SOURCE TEXT:
Substrate surface functionalization

The substrates used in this study, CNTs, IOPs, and CB, were surface functionalized before use. The purpose of this procedure was to create hydrophilic surfaces so that water can be easily condensed on them. CNTs have mostly graphitic surfaces that are hydrophobic, and therefore they were treated in a mixture of concentrated acid (8.0 M), which consists of 3:1 (v/v) H2SO4:HNO324. The treatment was conducted in an ultra-sonication bath at 60 °C for 2 h. They were then washed with deionized water thoroughly to remove any residual anions that would affect the substrate dispersion in the oil phase. They were further dried in a vacuum furnace at 65 °C for 4 h. Similarly, IOPs and CB were also surface functionalized in acids. As these substrates should already have mostly hydrophilic surfaces, the acids used are diluted. For IOPs, 0.1 M sulfuric acid was used and it was treated under sonication at 60 °C for 1 h. For CB, the acid concentration was a mixture of 3.0 M sulfuric acid and 0.1 M nitric acid, respectively. They were also thoroughly washed with deionized water and dried in a vacuum furnace before use.

Procedure for making nanocoatings on CNTs

A 100 mg of functionalized CNTs was put in the reactor in 50 mL heptane. The sonication probe was inserted to disperse the CNTs under slow flow of N2 gas as blanket on top of the heptane. The amount of water added to the dispersion was calculated, depending on a desired nanocoating thickness to make (see Supplementary Table 1). For each experiment, the dispersion was vigorously sonicated for 20 min after water addition. The sonication probe created strong vortex that enhanced convective mass transfer for the water to reach the substrate surfaces, where it can condense. A nitrogen-flushed glass vial (20 mL) was used to prepare the chemical precursor solution in heptane. In the case of TiO2, TEO was dissolved in heptane in the vial under inert atmosphere. It was then pipetted into the reactor with the CNT dispersion. It was allowed for 10 min as a total reaction time under sonication. After the reaction was completed, the TiO2-coated CNTs were centrifuged and dried. To make Al2O3 nanocoatings on CNTs, the procedures are similar, except that the precursor was changed to trimethylaluminum (TMA) dissolved in heptane. The water amount was calculated based on its reaction with TMA for different coating thicknesses desired (see Supplementary Table 2). To make Nb2O5 nanocoatings on CNTs, NEO precursor was used and the procedure is similar to the case of the TiO2 coating procedure.

Procedure for making nanocoatings on IOPs

After surface functionalization, the iron oxide particles (IOPs) must be washed thoroughly to remove any residual of SO42− anions. Flushing the reactor by ultrahigh purity nitrogen gas for 30 min to ensure there is minimum water vapor. A 100 mg of functionalized IOPs was put in the reactor, and a 30 mL heptane was poured in. The sonication probe was used to disperse the IOPs, also under a slow flow of N2 gas. To increase dispersibility of the IOPs, a 1.0 mL of ethanol was added and left for 15 min to disperse. The amount of water added depends also on desired coating thicknesses. TEO, NEO, or TMA precursors in heptane was injected to the dispersion to obtain the corresponding nanocoatings, following similar procedures as in the case of CNTs described above.

DATA SEGMENT:

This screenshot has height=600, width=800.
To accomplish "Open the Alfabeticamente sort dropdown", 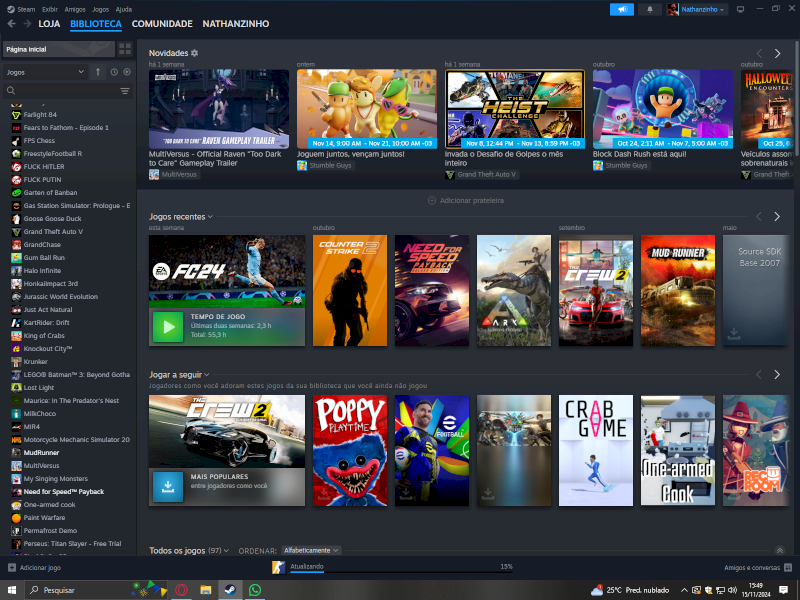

INSTRUCTIONS:
A – In the nanocoating procedures text, what concentration of sulfuric acid was used to treat the IOPs?
B – Transcribe, word for word, the stretch of the nanocoating procedures text from "Procedure for making nanocoatings on IOPs" through "CNTs described above.".

TASK SOLUTIONS:
A – 0.1 M sulfuric acid.

B –
Procedure for making nanocoatings on IOPs

After surface functionalization, the iron oxide particles (IOPs) must be washed thoroughly to remove any residual of SO42− anions. Flushing the reactor by ultrahigh purity nitrogen gas for 30 min to ensure there is minimum water vapor. A 100 mg of functionalized IOPs was put in the reactor, and a 30 mL heptane was poured in. The sonication probe was used to disperse the IOPs, also under a slow flow of N2 gas. To increase dispersibility of the IOPs, a 1.0 mL of ethanol was added and left for 15 min to disperse. The amount of water added depends also on desired coating thicknesses. TEO, NEO, or TMA precursors in heptane was injected to the dispersion to obtain the corresponding nanocoatings, following similar procedures as in the case of CNTs described above.